Ama ben inanmamıştım taşınacağımız kesindi. Kesin olmasa bile öyle hissediyordum.

“Yalan söylüyorsunuz!” Sinirlice söylemiştim.

Babam bu sefer diyeceklerini toparlamıştı

“Hem taşınırsak ne olur ki? Yeni arkadaşların olur.” Dedi.

Her ne kadar ağlasam da zırlasam da evden taşınma fikirleri değişmedi. Sabah evi taşıyacağımız için teyzemlerden çıkıp kendi evimize geçmiştik. Geçireceğim son geceydi. Herkes yattıktan sonra yatağımdan oturup Siyah Adam’ın gelmesini bekledim. Siyah Adam’ı bir daha göremeyeceğimi düşünüyordum. Onu hissedemeyecektim. İncir ağacı yalnız kalacaktı. Uyumak üzereyken pencereden ışığı gördüm. Siyah Adam gelmişti. Belki son kez görüşecektik. Hızlıca merdivenleri indim. Bahçeye baktığımda karanlıktı. Uzaktan ışığın arttığını gördüm. Hızlıca gelip geçti. Ekmek arabasıydı. Beni heyecanlandıran ve koşa koşa indiğim sadece ekmek arabasının farlarıydı. Hüzünlü bir şekilde yavaş ve ağır merdivenleri çıkarak odama geçtim. Yatağımın içine girmiştim.
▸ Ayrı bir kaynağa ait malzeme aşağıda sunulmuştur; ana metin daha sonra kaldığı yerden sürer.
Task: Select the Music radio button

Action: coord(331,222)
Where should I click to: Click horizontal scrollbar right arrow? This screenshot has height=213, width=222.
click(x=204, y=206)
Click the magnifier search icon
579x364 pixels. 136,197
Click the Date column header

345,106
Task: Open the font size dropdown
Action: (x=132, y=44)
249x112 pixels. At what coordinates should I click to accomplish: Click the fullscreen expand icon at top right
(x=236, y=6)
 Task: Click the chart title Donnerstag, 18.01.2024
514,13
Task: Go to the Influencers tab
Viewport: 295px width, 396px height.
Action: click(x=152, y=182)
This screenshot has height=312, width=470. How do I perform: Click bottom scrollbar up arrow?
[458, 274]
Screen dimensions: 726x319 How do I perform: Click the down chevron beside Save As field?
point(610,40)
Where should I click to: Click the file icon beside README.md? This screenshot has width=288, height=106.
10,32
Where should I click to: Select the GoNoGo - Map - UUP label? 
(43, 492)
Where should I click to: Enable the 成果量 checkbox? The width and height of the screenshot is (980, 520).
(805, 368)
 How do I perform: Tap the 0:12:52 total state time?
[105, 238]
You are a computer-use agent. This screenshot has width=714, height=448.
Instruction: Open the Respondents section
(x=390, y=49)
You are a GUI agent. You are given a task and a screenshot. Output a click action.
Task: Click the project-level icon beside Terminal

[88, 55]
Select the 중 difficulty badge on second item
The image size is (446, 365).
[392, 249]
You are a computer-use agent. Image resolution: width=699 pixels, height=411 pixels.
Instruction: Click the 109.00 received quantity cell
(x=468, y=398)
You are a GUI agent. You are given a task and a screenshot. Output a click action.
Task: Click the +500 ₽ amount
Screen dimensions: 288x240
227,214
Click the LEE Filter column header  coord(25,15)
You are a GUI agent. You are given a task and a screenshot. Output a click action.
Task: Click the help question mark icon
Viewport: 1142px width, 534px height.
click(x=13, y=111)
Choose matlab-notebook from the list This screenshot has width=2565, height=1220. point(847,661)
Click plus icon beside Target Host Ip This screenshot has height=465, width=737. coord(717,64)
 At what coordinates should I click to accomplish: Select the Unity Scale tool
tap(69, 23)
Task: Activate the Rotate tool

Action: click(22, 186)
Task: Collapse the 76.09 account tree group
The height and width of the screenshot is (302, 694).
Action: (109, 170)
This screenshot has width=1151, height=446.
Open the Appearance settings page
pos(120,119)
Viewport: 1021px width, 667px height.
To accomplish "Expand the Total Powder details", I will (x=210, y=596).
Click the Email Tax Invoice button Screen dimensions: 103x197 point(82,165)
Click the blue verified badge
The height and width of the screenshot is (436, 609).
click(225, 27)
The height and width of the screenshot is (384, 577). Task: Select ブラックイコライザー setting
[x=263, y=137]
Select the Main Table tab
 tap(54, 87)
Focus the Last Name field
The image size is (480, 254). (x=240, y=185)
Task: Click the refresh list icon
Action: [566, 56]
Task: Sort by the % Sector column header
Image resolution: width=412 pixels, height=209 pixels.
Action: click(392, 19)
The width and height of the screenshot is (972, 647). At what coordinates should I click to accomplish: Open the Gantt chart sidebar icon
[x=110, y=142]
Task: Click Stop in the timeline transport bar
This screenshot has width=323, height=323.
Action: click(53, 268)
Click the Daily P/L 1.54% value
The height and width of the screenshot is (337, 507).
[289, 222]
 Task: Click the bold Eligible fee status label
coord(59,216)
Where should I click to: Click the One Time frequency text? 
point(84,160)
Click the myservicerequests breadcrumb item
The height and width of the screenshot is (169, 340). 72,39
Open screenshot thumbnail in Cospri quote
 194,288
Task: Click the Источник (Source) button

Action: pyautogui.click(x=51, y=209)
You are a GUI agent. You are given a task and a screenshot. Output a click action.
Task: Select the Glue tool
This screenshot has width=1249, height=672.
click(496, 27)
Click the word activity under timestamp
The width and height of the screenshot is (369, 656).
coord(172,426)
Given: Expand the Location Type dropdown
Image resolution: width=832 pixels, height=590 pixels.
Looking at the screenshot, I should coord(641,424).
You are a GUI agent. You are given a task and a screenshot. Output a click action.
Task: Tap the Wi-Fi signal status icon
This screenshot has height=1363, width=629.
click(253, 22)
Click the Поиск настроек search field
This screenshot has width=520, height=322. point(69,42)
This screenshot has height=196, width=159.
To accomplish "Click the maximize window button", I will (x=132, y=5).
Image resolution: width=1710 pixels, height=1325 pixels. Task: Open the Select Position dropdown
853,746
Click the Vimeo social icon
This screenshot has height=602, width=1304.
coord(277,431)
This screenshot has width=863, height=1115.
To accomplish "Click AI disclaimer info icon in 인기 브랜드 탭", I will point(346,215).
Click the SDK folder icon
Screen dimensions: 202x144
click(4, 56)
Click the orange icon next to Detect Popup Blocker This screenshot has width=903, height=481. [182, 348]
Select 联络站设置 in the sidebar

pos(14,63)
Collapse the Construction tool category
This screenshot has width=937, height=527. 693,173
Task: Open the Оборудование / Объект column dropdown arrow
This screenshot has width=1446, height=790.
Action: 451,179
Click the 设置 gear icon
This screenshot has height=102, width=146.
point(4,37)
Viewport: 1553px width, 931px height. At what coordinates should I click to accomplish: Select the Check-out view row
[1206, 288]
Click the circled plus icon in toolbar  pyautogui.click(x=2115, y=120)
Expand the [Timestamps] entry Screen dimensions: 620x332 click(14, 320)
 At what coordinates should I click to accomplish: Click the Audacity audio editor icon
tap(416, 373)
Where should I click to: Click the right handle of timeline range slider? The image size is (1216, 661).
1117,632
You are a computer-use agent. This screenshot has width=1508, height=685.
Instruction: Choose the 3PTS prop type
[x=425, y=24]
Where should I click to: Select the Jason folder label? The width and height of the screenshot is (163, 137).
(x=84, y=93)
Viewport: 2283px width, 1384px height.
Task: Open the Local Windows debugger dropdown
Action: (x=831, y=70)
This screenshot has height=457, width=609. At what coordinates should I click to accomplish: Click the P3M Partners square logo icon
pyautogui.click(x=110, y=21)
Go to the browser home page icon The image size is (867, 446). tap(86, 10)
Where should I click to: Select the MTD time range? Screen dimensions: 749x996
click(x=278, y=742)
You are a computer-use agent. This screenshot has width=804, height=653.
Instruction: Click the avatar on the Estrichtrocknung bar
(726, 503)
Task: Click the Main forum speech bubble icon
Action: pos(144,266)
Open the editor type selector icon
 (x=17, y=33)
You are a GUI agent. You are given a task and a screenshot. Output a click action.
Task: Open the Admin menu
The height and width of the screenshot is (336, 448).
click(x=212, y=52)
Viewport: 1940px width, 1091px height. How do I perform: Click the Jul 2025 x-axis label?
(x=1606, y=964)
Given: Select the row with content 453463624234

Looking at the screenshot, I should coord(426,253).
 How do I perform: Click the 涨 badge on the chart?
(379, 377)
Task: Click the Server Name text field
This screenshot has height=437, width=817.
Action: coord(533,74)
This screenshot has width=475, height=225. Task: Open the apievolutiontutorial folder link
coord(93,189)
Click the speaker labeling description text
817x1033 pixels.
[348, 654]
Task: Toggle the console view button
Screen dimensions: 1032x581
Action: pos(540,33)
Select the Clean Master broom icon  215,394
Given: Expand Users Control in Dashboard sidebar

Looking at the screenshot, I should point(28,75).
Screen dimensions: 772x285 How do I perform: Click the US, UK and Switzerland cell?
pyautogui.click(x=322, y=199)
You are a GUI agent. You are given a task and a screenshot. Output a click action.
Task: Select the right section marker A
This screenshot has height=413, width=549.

Siyah Adam beni yalnız bırakmayacağını söylemişti yalan mıydı? En kötü zamanlarımda yanımda olacağını düşündüğüm Siyah Adam bile yanımda değildi. Yapayalnızdım. 

Sabahın erken saatlerinde taşınma işlerimiz başlamıştı. Kırılacak camları ve mutfak eşyalarını kutuların içine doldurduk. Ben kendi kıyafet ve defterlerimi ayrı kutunun içine koymuştum. Çoğu eşya kutulandıktan sonra tek tek babam kiraladığı kamyonete yüklüyordu. Öğleden sonra kamyonet neredeyse dolmak üzereydi ve eşyalarımızın hepsi bitmişti. Annem bana

“Hadi kızım son bir kutu kaldı onu al da gidelim “ dedi.

Hepsi dışarıda kamyonette bekliyordu. Ben içeri girip mutfaktan kutuyu aldıktan sonra kapıyı kilitleyip çıktım. Bahçeden geçerken kutuyu köşeye bıraktım. İncir ağacının önünde durdum. Bilekliğimin iplerini yavaşça söktükten sonra çıkardım ve Ağacın altına attım. Artık umurumda değildi Siyah Adam. Eğer beni kaybetmek istemiyorsa bir yolunu bulur ve beni bulurdu. Tekrardan kutuyu alıp kamyonetin arkasına koydum. Ön tarafa şoförün olduğu bölmeye geçtim. Annemin yanına oturdum. Yeni ev, yeni mahalle, yeni hayat, yeni sıkıntılar herşeye yeniden başlayacaktım.